Validate the extended Server model

In this exercise we use the Telelogic Validator to perform automatic validation of our modified Server model.

1. Run KLOCwork MSC to SDL Synthesizer to synthesize the SDL model from the updated HMSC model.



2. Select the synthesized SDL system symbol.
3. Select the correct validation kernel. From the Organizer Generate menu, choose Make. The SDL Make window opens.
4. Select the Use Standard Kernel option in the Compile & Link options panel and select the appropriate validation kernel from the pull-down list. (The kernel should match the C/C++ compiler installed at your machine.) Then, click the Set button.



Prepare the Telelogic Validator and start the Validator UI by selecting the synthesized SDL system symbol and clicking the Validate quick button in the Tau Organizer.



The Validator UI starts.



5. Click the Exhaustive button to start the exhaustive state space exploration of the InfoServer model.

The Telelogic Validator tool analyzes the InfoServer model and produces validation reports. The reports are grouped into several categories. They include:

• 1 deadlock report
• 6 output reports
• 2 loop reports

Let's examine these reports.

The Telelogic Report Viewer lets you expand and collapse groups of reports in the tree.

The following figure shows a validation report for our InfoServer model, produced by the Telelogic Validator using the automatically synthesized SDL model.



6. To investigate the first report, expand the deadlock report and double click on the report symbol (saying Deadlock, Depth: 5). The Report Viewer tool starts the MSC Editor to show the trace of events, illustrating the abnormal behavior reported by the Validator.



7. Let's investigate the problems reported by the Validator. The first problem is a deadlock that happens when the User sends Init signal to the Server and then decides to enter the state A_LOOP_0, where it waits for a Failure signal (Failure scenario) from Server, while the Server at the same time enters the state A_LOOP_0, where it waits for Request or Done signals from the User instance. None of them are scheduled for transition.

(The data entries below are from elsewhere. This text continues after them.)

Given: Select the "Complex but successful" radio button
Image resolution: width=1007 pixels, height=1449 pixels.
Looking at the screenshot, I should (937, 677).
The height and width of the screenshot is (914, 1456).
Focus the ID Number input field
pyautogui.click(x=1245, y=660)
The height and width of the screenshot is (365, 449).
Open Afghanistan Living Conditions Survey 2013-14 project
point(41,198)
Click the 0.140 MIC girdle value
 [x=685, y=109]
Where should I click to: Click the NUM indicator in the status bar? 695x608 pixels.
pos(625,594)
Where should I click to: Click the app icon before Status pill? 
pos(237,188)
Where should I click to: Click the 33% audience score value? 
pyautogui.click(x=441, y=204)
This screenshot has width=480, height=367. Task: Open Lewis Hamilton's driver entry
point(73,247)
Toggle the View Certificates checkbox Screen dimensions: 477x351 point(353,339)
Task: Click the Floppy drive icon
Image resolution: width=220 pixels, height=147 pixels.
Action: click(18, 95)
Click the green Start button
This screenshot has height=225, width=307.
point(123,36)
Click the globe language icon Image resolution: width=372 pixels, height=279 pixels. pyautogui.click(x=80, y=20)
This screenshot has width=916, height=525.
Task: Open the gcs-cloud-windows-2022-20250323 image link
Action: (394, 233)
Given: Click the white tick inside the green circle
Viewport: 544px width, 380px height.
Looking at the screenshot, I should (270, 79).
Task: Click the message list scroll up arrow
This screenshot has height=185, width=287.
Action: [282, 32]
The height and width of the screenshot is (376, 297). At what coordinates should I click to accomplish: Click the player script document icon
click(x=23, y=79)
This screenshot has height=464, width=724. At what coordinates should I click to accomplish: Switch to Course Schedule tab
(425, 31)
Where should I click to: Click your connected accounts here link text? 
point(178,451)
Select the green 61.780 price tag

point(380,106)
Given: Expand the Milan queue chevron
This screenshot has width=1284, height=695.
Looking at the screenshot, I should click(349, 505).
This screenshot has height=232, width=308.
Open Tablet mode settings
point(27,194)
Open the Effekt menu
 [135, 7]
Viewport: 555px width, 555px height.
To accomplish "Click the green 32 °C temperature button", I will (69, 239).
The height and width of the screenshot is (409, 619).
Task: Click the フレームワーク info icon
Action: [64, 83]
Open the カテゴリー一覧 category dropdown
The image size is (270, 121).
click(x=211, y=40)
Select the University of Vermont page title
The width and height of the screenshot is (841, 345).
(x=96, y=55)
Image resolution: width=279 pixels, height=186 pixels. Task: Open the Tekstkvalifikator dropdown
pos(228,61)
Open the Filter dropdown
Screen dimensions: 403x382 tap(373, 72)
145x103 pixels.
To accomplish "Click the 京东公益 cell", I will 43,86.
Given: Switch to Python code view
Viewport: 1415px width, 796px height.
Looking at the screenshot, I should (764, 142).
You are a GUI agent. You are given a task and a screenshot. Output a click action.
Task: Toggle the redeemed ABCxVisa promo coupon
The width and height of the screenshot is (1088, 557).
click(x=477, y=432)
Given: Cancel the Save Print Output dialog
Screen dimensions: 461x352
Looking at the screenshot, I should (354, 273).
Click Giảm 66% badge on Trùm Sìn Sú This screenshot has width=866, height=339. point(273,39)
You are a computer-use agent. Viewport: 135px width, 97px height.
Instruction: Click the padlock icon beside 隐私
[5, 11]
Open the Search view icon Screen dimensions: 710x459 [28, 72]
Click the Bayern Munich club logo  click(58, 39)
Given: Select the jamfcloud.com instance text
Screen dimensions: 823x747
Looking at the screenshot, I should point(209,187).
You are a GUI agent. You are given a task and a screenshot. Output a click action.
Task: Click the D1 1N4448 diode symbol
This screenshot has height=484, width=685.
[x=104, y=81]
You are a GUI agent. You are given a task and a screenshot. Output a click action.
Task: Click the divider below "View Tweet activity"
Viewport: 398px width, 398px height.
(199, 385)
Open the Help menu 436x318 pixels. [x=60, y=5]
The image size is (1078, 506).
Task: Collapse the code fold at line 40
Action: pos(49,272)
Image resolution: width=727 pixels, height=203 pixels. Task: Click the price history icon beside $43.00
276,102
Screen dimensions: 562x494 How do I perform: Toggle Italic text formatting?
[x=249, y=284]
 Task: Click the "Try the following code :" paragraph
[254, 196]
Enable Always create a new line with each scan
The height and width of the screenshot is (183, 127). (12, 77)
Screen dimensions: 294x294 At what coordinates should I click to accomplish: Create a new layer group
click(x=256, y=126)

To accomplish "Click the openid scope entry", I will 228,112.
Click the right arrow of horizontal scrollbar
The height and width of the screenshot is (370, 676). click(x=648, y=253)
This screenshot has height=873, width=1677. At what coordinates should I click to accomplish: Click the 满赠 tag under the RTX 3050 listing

The second problem is a failed output that happens when the User sends Init signal to the Server and then tries to perform the Done request (Request_Done scenario), while the Server at the same time decides to fail and sends the Failure message to the User. From observing the input scenarios is obvious that the User is not prepared to handle the failure of the Server when it has already committed to the Request_Done scenario.

Summary

In this exercise, we used the Telelogic Tau Validator to perform automatic validation of our modified Server model.

In the next exercise, we will fix the problem in the extended InfoServer model and perform another round of automatic validation.